Friday, March 26, 2004

In New Hampshire [yesterday], ... Mr. Bush prefaced his remarks by pointedly noting that the commission was looking at "the eight months of my administration and the eight years of the previous administration."

--New York Times

I said this a couple of days ago and I'll say it again: The impact of what Richard Clarke is saying is blunted by the way the discussion is so often framed -- that Bill Clinton failed to capture or kill bin Laden for eight years, while George W. Bush failed for eight months. Framing the discussion this way glosses over the fact that (a) Bush hasn't been able to catch or kill bin Laden in more than three years, even with the world on his side now (which means it's not just a matter of boldness and lack of risk-aversion) and (b) we didn't have to catch or kill bin Laden to prevent 9/11 -- we just had to pay attention to the damn intelligence, and act accordingly.

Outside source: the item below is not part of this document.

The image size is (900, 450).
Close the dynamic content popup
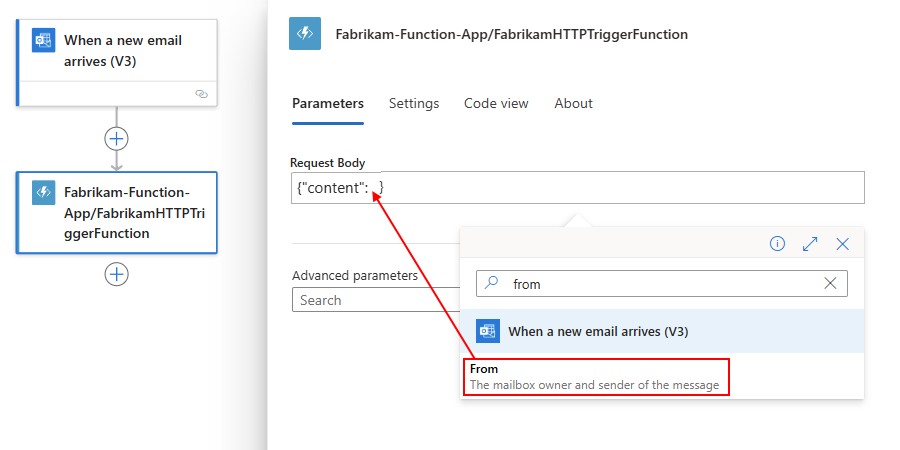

Slate's William Saletan makes that point here.

The best shot at preventing 9/11 would have come not through a preconceived plan—Clarke's, Hadley's, or anyone else's—but through a process designed to pull together bits of useful information from various parts of the government. That process, as Clarke explained on 60 Minutes, was what President Clinton had ordered when faced with similar warnings of impending terrorism [prior to January 1, 2000]: a regular schedule of Cabinet-level meetings at which the attorney general, the CIA director, the secretary of defense, and other top officers of the government would have to explain what their agencies were doing to address the threat. To prepare for those meetings, the Cabinet members would have had to press their subordinates for regular updates, and so on, down the chain of command. Clarke and others call it "shaking the tree."

The most important thing isn't that prolonged development of a huge new global counterterrorism strategy made it impossible for the Bush administration to focus on destroying al-Qaeda -- it's that it seems to have made it impossible for the Bush administration to identify and arrest one or two guys, which could have ended 9/11 before it began.